Démission du ministre des Transports : le parti Affaires publiques éclaboussé par un scandale de corruption
Panique à bord de l’esquif gouvernemental : la coalition tripartite née des élections législatives d’il y a un an menace de s’effondrer. En cause : la désagrégation de l’un de ses partis, Affaires publiques (VV), miné par des affaires internes de corruption. L’une de ses figures les plus controversées, Vít Bárta, vient de démissionner.
Pour la politologue Vladimíra Dvořáková, cette nouvelle affaire au sein du gouvernement, déjà sérieusement discrédité ces derniers temps par d’autres remous, a un sens beaucoup plus large :
« Cela révèle juste une crise profonde de la politique tchèque qui ne concerne pas uniquement Affaires publiques.
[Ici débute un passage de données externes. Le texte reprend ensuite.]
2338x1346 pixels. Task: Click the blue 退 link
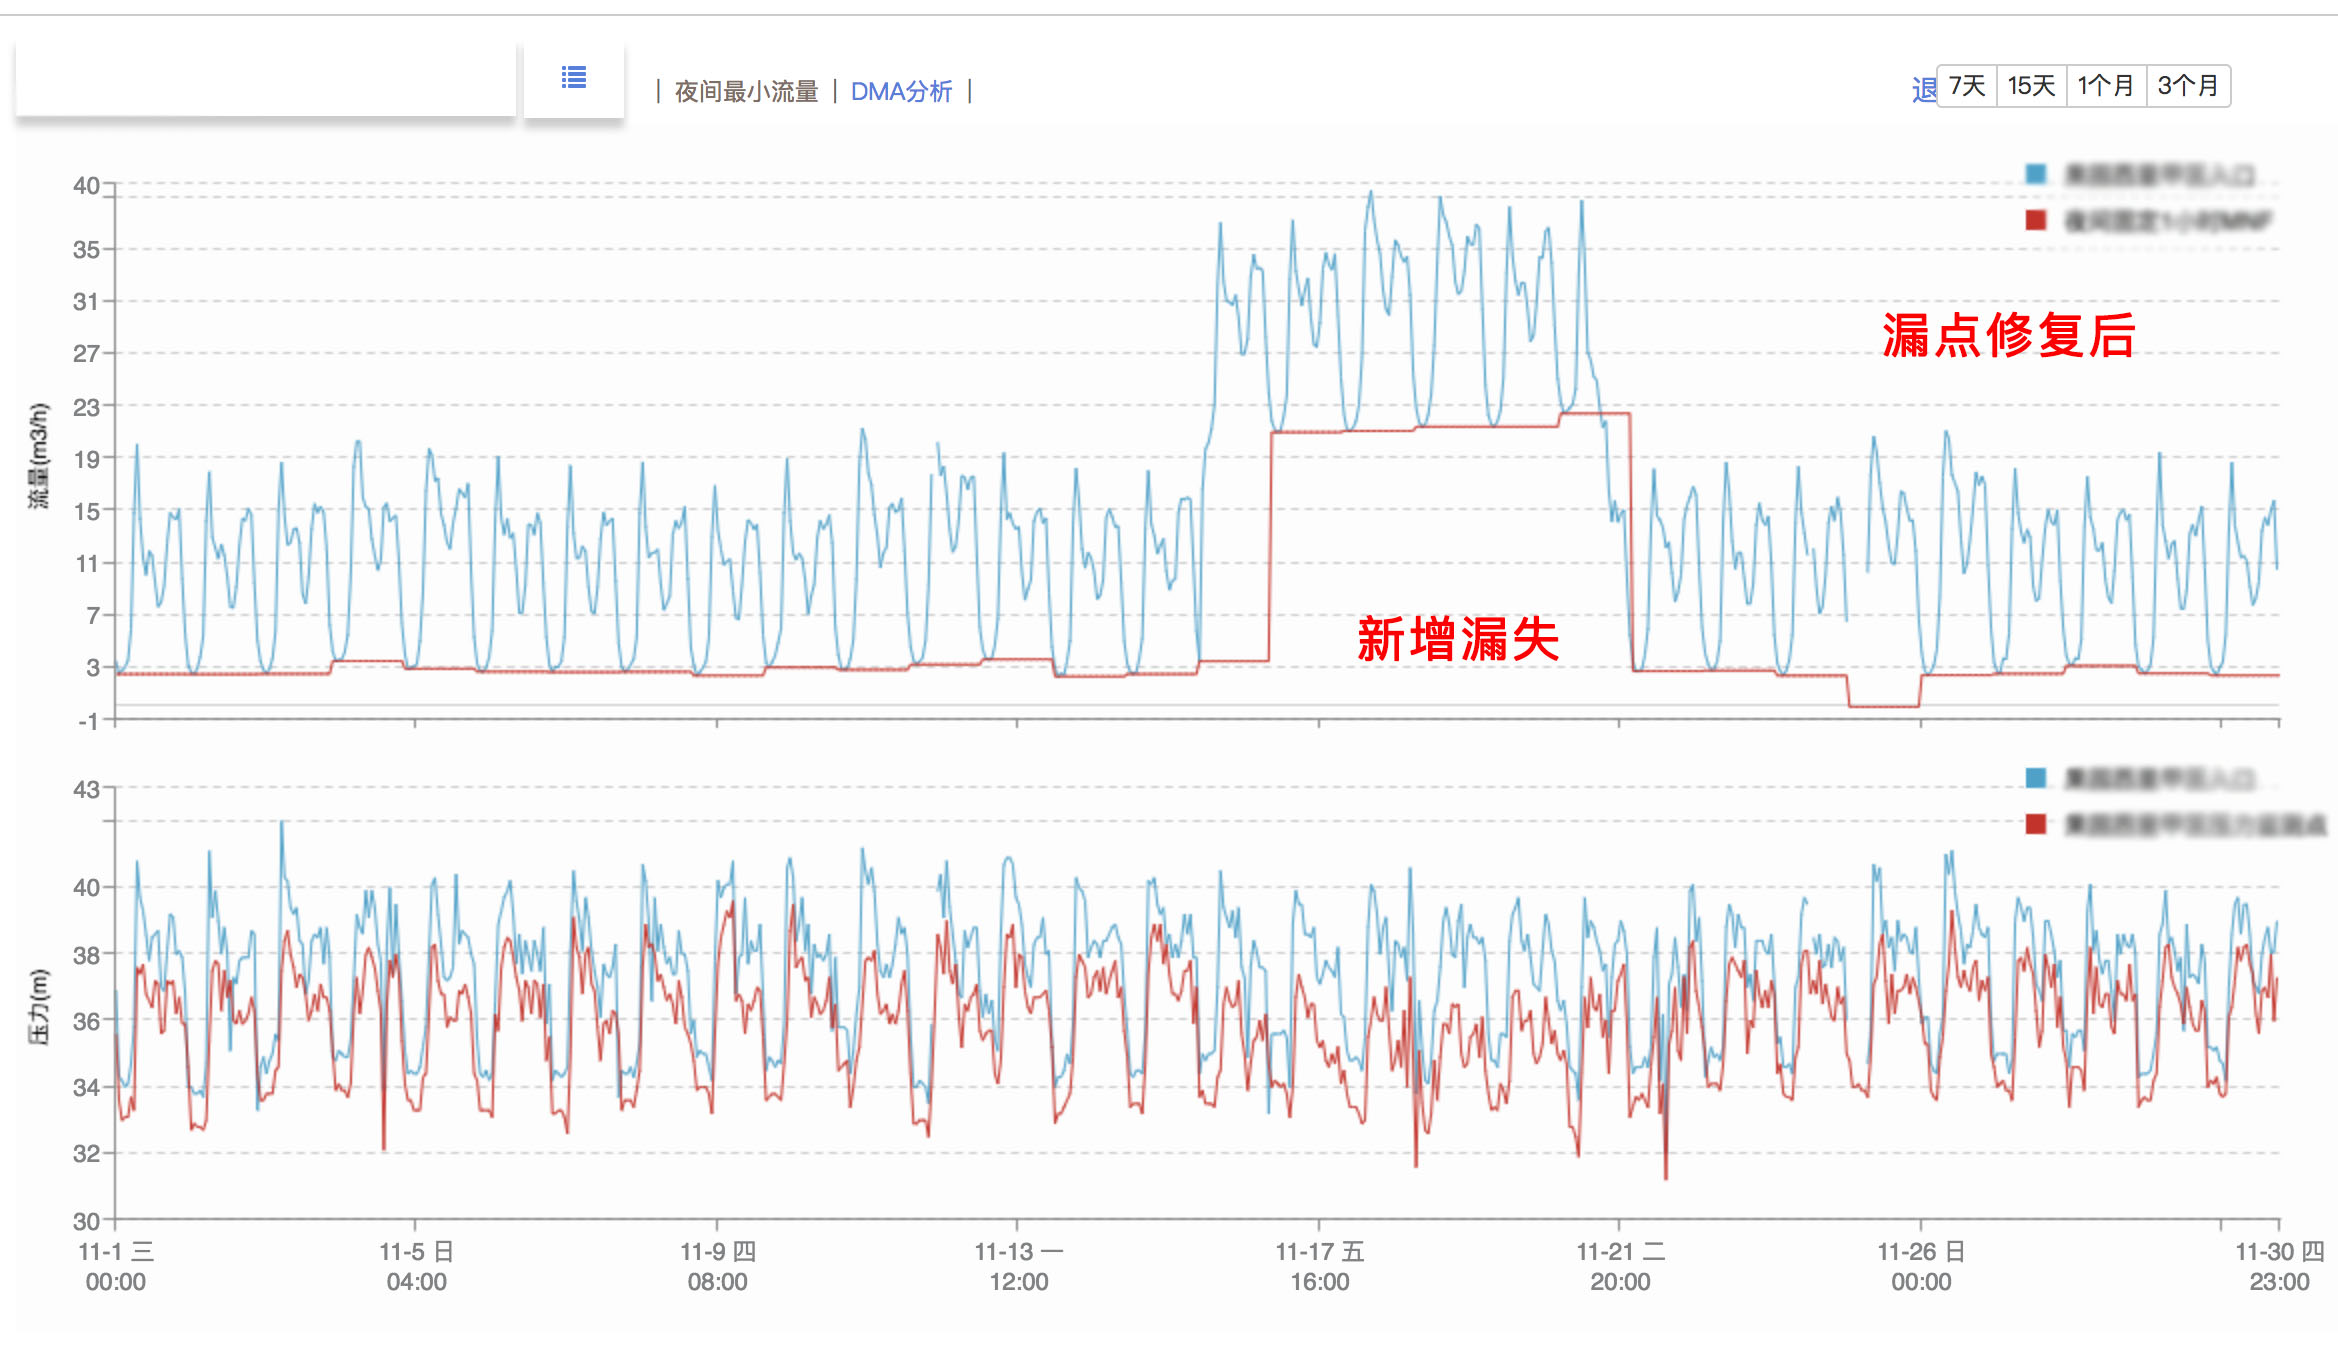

Elle montre juste le caractère général de la politique tchèque, des relations entre les partenaires de la coalition ou bien au sein des différents partis, qui consiste en menaces et en pressions. C’est cela le pire : la manière d’agir de l’élite politique rappelle plus celle de parrains au sein de groupe mafieux. »
Rappel des faits : au début de la semaine, l’hebdomadaire Respekt cite un député, Jaroslav Škárka, qui fait partie de la troupe rapprochée de Radek John, le chef du parti Affaires publiques – Škárka accuse Vít Bárta, ministre des Transports et fondateur de VV de lui avoir glissé une enveloppe conséquente pour sa loyauté et sa discrétion sur la gestion financière du parti. La direction pousse des cris d’orfraie et exclut Škárka du parti, accusé de « porter atteinte à l’image » de la formation.Mais l’affaire ne s’arrête pas là : jeudi, la présidente du groupe parlementaire Kristýna Kočí, en rajoute une couche, révèle que Vít Bárta lui aurait donné un demi-million de couronnes, et se pose en gardienne du temple en l’appelant à démissionner.
Kristýna Kočí, ainsi que deux autres membres du groupe parlementaire VV, sont exclus le même jour par leurs pairs qui affirment leur soutien à Vít Bárta, pourtant en fâcheuse position. Acculé face aux diverses accusations de corruption qui déstabilisent le gouvernement auquel il appartient, mais aussi son propre parti, celui-ci a fini par annoncer ce vendredi qu’il renonçait à ses fonctions de ministre des Transports. Une démission acceptée par le Premier ministre.
Si les députés « rebelles » ont accéléré la chute de Vít Bárta, il reste pourtant difficile de croire que ceux-ci auraient soudainement découvert les pratiques très spéciales de leur parti, faites d’intrigues et de jeux de couloirs. Vladimíra Dvořáková :« Cette affaire s’appuie clairement sur des faits réels. Mais il est très probable que, comme par le passé, ces affaires fassent surface au moment où un groupe cherche à l’utiliser contre un autre. C’est ce qui est le plus grave : c’est que la politique ne se fait pas ici sur des questions de programme, mais sur la base du chantage entre différents groupes d’intérêt. »
Dès la propulsion l’an dernier d’Affaires publiques dans l’arène politique, par des électeurs fâchés avec les partis traditionnels, certains commentateurs avaient mis en garde contre cette formation considérée comme populiste, et composée de membres au CV pour le moins douteux. C’est le cas justement de Vít Bárta, ancien directeur d’ABL, une société privée de surveillance, accusé d’ailleurs par les membres « rebelles » de VV de faire espionner ses adversaires. Tout un programme...Le quotidien Mladá fronta Dnes vient en outre de publier un document datant de 2008, présentant alors la conception de Vít Bárta pour les cinq années à venir : entrer en politique pour gagner en pouvoir économique, faire de sa société la plus importante agence de sécurité dans le pays avec des clients dans tous les secteurs d’influence, et ce, sans rechigner à infiltrer de potentiels clients pour mieux connaître leur profil.
Face à ce séisme interne, reste à savoir quelle va être l’attitude adoptée par le Premier ministre Petr Nečas secoué par d’autres affaires au sein de son gouvernement.